Chce, byśmy wiedzieli i pojmowali, jak wszystko było ludzkie w tej przejmującej historii Boga–Człowieka. Jak proste, serdeczne stosunki łączyły Go z Matką, jaka przyjazna życzliwość z dalszą rodziną i przyjaciółmi. Chce, byśmy rozumieli, że po ludzku, po naszemu, spodziewał się, trwożył i cierpiał, że po ludzku, po naszemu, boleśnie odczuwał zdumiewającą zmienność tłumów, niewierność uczniów, ospałość apostołów. Chce, byśmy wiedzieli, jak bardzo po ludzku, po naszemu, będąc stale otoczony, zawsze był samotny, samotny w swej pracy, w świadomości swej misji, samotny w cierpieniu – i w śmierci.

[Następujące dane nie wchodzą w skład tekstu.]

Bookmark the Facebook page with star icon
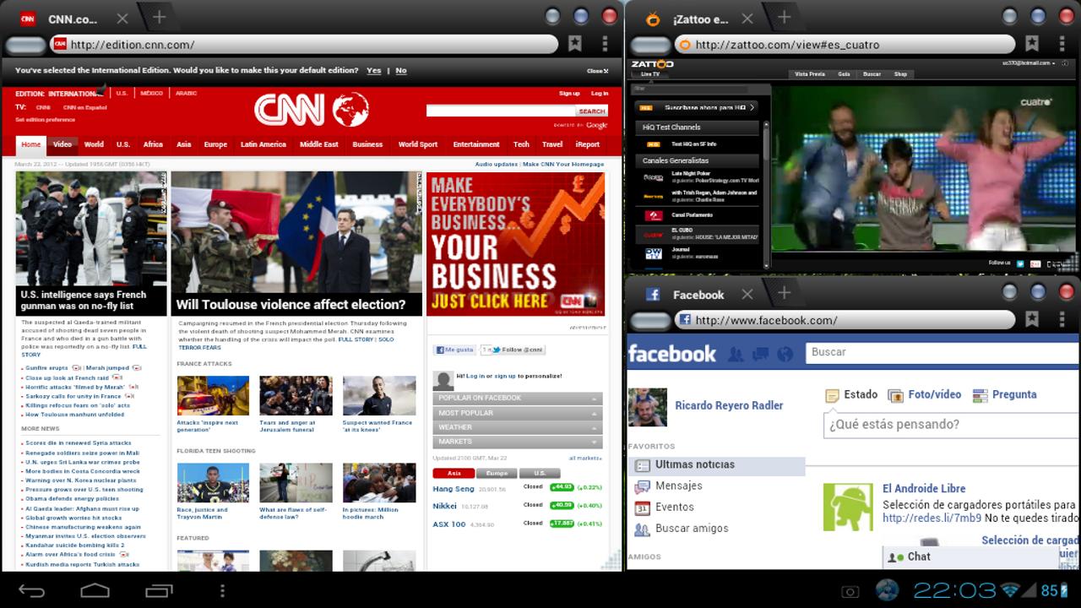This screenshot has height=608, width=1081. pos(1032,319)
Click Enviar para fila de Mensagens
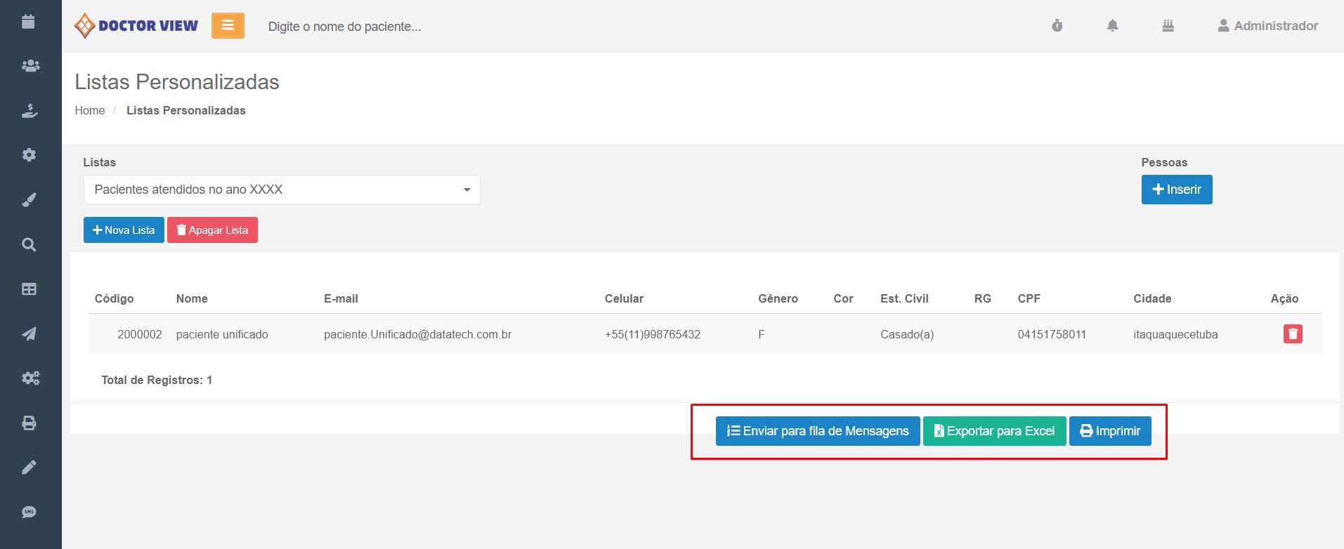1344x549 pixels. pos(817,431)
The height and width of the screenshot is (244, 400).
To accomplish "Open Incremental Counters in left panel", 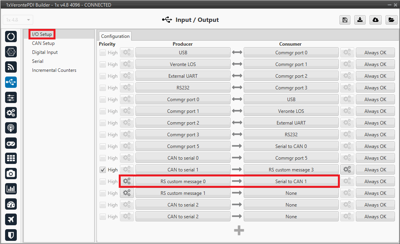I will 54,70.
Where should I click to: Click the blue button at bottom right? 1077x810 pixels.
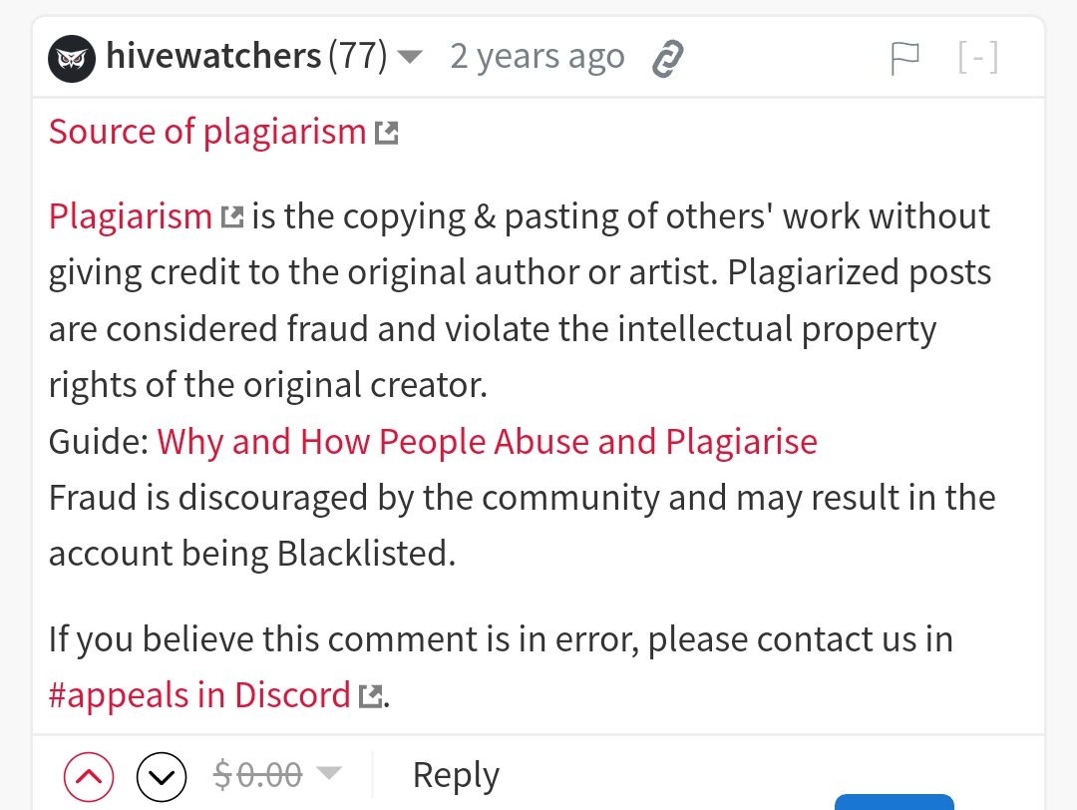pyautogui.click(x=895, y=802)
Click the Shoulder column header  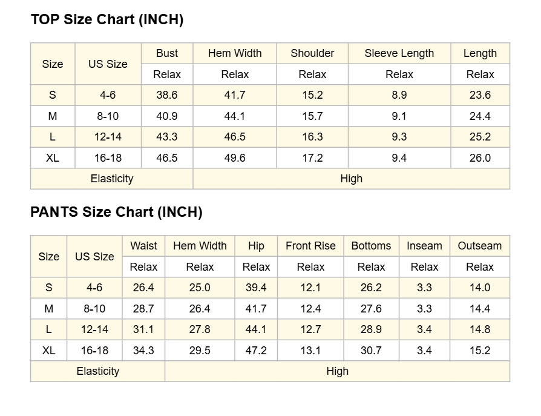(312, 53)
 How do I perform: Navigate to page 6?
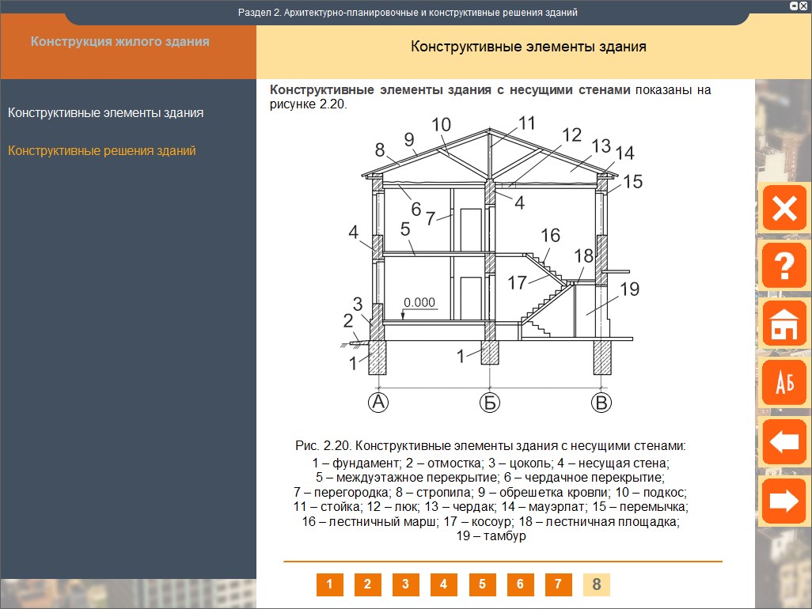(520, 584)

To wszystko opisali biografowie Jezusa i to wszystko znać i wiedzieć mamy. W to wszystko mamy ustawicznie patrzeć. Ówczesną prawdę palestyńską, prawdę Jezusowego życia, mamy czynić prawdą naszą. Prawdą naszego życia, każdej jego okoliczności, każdej chwili. Musimy tę przeszłość widzieć w całej historycznej odrębności, w uwarunkowaniu miejsca i czasu, w których się rozgrywała. Ale także równocześnie mamy i musimy pojmować ją dzisiejszym naszym zrozumieniem, przeżywać dzisiejszymi naszymi uczuciami. Musimy ją – odległą i jednorazową – napełniać własną żywą treścią. Tylko w ten sposób możemy ją poznać i nią żyć.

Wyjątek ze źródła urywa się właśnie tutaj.